An estate plan is an assortment of documents and instructions that details how you want your assets to be distributed after your death. If you are fortunate enough to have financial assets, it’s a good idea to put them somewhere where they can be better protected from creditors, unfaithful partners, or other potential threats. A trust may sound like a very complicated thing, but in reality, it’s not that difficult to understand. It’s simply a legal entity that holds assets for the benefit of another person. Trusts are commonly used as part of an estate plan because of their many advantages.
Protection From Creditors
Assets that you keep in your own name are vulnerable to judgments obtained by people to whom you owe money.

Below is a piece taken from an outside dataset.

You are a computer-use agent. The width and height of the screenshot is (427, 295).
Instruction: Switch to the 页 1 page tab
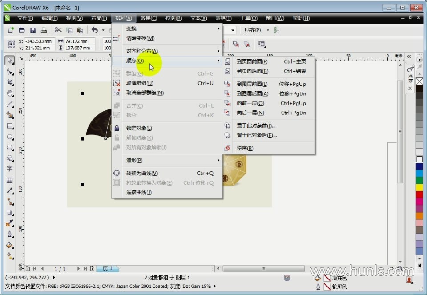pyautogui.click(x=108, y=269)
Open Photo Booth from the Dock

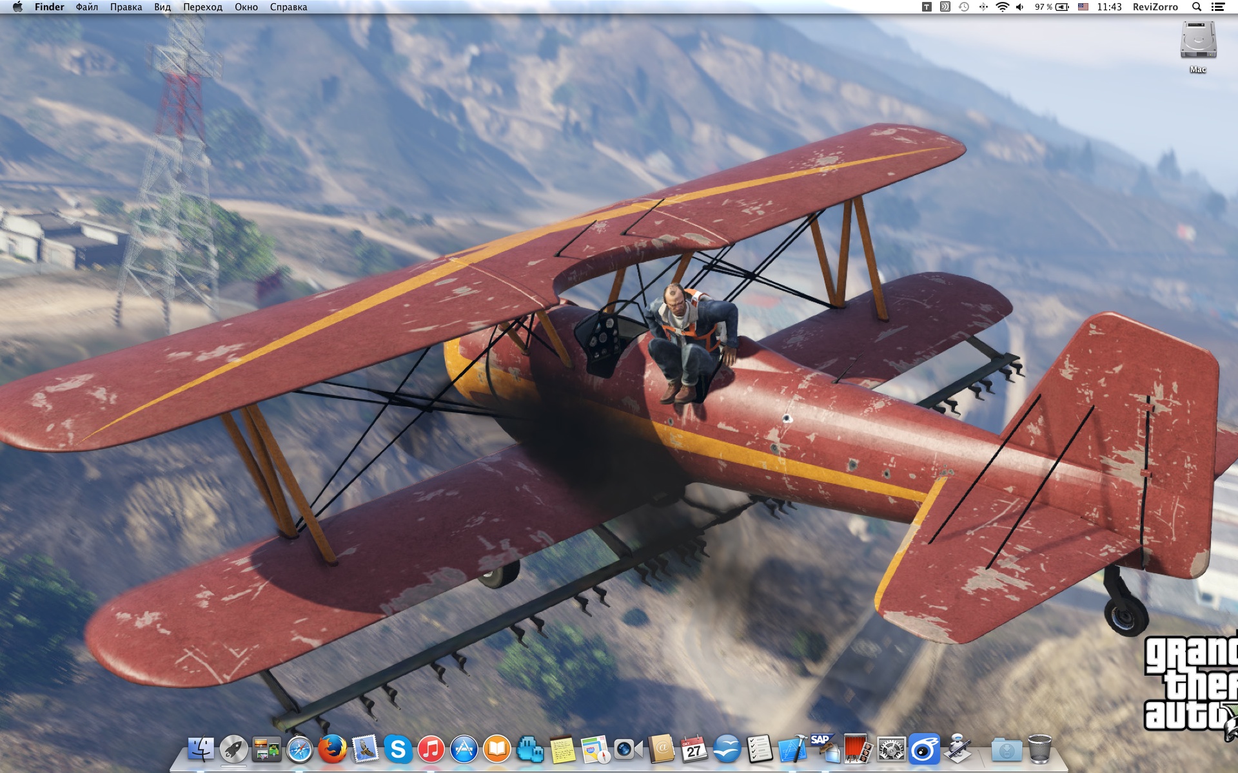[858, 749]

Your creditors can take these assets any time they want and apply them to debts that you owe to them. Your creditors can also take your assets after you die, but only after the probate process is complete. Setting up a trust is one way to protect your assets from creditors. The trustee can decide when to distribute the assets to your beneficiaries. Creditors generally can’t force the trustee to give them assets from the trust, so it should be easier to preserve the assets for your beneficiaries.

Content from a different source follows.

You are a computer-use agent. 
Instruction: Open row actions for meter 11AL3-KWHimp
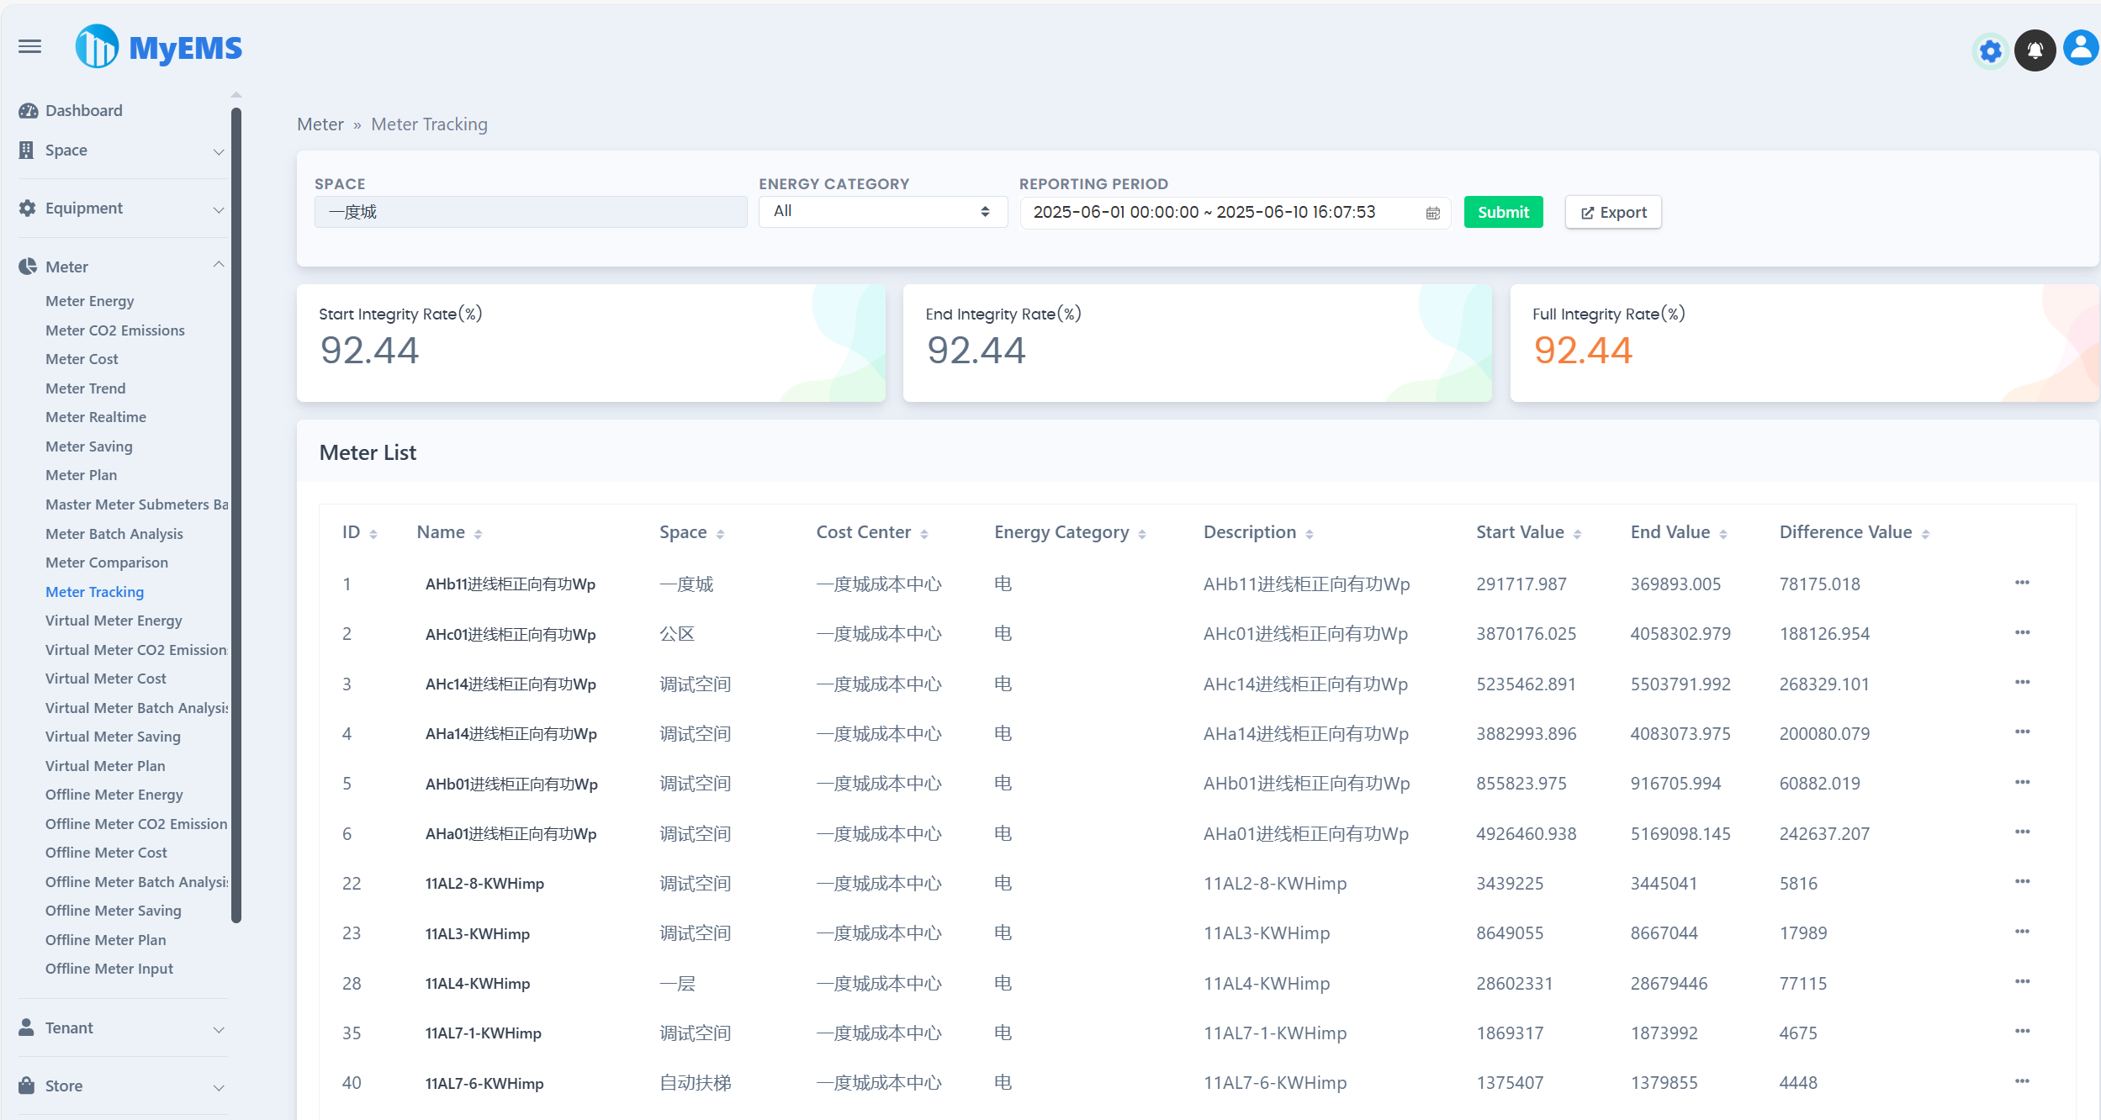click(2022, 931)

The trustee can distribute parts of your trust assets to the beneficiaries at different times and for different reasons, such as if one of your children goes to college. This can help you better manage your tax liability and ensure that you get the most out of your estate. Even if you don’t have a large estate, you can still benefit from the tax advantages of a trust. Many trusts have an “in trust for” (ITF) designation. This is a clause that specifies that the trust assets are for the benefit of someone else. If your trust has an ITF designation and is irrevocable, it isn’t counted in your taxable estate. This means you can use trusts to reduce your estate taxes even if you don’t have a significant amount of assets. Trusts can also let you transfer money to your heirs tax-free.
Trusts let you assign someone to oversee the management of your assets after you die. This can help you ensure that your assets are being used for their intended purposes. In the event of a personal injury settlement, for example, a settlement protection trust can help your beneficiaries get by while also restricting how much they can spend at once. You can also prohibit your beneficiaries from selling off the assets and you can determine exactly where a portion of the money should go (such as a college fund).
In any situation, it’s important to plan ahead. Trust administration is worth considering if you want to ensure that your assets go to the people that you want them to go to after you die. As long as you think hard about how you want your assets to be handled, there’s a lot a trust can do for you and your loved ones.